La pandemia, nella sua drammaticità, ha bruscamente smascherato quanto sia effimero e labile il nostro modello di vita basato esclusivamente sul benessere, sul possedere oggetti o cose, sul divertimento e l’esteriorità, facendo emergere un bisogno più profondo di senso e pienezza e la necessità di ragioni autentiche e forti per l’esistere.
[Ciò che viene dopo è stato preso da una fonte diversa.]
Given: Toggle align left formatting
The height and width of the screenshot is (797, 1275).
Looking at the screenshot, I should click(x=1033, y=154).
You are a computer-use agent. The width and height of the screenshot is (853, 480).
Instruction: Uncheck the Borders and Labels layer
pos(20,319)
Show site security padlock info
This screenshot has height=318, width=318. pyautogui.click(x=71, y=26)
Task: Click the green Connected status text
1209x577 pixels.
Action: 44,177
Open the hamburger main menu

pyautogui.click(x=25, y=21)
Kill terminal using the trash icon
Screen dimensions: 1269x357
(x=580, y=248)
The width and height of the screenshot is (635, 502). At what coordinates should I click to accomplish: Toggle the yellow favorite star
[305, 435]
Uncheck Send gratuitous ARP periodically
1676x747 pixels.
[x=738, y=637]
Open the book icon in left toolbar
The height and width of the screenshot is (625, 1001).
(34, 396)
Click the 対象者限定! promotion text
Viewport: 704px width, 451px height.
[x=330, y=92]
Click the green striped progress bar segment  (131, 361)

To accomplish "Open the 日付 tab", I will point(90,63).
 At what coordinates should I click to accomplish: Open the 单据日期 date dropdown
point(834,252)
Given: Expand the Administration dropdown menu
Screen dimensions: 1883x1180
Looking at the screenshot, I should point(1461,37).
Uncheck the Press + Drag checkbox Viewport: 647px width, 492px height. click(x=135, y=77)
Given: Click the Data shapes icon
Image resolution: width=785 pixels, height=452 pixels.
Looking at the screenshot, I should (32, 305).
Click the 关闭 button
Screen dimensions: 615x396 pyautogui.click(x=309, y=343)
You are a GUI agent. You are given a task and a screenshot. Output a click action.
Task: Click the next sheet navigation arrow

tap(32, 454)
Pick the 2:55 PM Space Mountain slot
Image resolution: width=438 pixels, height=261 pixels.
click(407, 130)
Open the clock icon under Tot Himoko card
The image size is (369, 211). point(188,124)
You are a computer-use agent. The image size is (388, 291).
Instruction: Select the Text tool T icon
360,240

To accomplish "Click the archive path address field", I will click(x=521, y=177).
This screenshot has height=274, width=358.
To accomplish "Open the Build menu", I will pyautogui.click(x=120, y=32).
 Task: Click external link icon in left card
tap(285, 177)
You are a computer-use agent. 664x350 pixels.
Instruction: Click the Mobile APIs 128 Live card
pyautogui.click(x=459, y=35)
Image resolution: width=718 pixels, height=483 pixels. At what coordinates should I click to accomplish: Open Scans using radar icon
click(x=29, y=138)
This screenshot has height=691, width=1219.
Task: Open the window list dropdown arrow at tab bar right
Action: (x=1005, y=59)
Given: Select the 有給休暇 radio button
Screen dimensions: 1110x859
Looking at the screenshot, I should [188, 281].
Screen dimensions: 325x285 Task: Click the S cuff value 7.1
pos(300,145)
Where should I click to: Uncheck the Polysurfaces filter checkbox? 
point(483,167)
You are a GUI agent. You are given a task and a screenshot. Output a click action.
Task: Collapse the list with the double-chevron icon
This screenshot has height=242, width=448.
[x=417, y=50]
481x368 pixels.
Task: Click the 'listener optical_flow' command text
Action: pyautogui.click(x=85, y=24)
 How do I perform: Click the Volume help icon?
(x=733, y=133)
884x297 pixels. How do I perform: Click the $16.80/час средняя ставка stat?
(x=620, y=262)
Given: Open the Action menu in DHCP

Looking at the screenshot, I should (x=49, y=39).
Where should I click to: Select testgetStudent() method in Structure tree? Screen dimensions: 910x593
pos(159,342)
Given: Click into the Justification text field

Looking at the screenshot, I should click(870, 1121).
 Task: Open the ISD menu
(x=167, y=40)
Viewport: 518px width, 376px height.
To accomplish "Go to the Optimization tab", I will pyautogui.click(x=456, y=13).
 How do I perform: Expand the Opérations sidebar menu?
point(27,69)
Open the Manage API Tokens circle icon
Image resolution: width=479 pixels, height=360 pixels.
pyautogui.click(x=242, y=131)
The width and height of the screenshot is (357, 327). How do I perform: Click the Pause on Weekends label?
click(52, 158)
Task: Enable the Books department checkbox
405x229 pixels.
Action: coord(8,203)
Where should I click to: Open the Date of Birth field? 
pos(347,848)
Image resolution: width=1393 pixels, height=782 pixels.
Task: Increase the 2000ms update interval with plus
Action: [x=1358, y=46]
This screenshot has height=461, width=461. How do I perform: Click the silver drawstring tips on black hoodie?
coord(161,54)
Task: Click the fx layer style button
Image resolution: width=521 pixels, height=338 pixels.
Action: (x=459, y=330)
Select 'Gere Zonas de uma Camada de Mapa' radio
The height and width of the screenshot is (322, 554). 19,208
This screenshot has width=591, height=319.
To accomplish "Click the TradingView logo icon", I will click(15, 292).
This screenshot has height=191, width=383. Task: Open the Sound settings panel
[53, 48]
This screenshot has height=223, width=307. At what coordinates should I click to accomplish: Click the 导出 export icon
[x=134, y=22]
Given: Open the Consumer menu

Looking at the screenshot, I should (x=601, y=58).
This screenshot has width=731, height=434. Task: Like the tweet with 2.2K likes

C’è dunque la passione alla bellezza del vivere da riscoprire e gustare, c’è l’amore da rimettere in circolo, c’è lo spendersi per grandi ideali, ci sono atteggiamenti di gratuità e generosità da regalare ed offrire attorno a noi, ci sono sogni da ascoltare e seguire, vocazioni e chiamate “alte” non più da rifuggire o schivare!
Solo così un giovane può affrontare l’angoscia provocata dal nichilismo.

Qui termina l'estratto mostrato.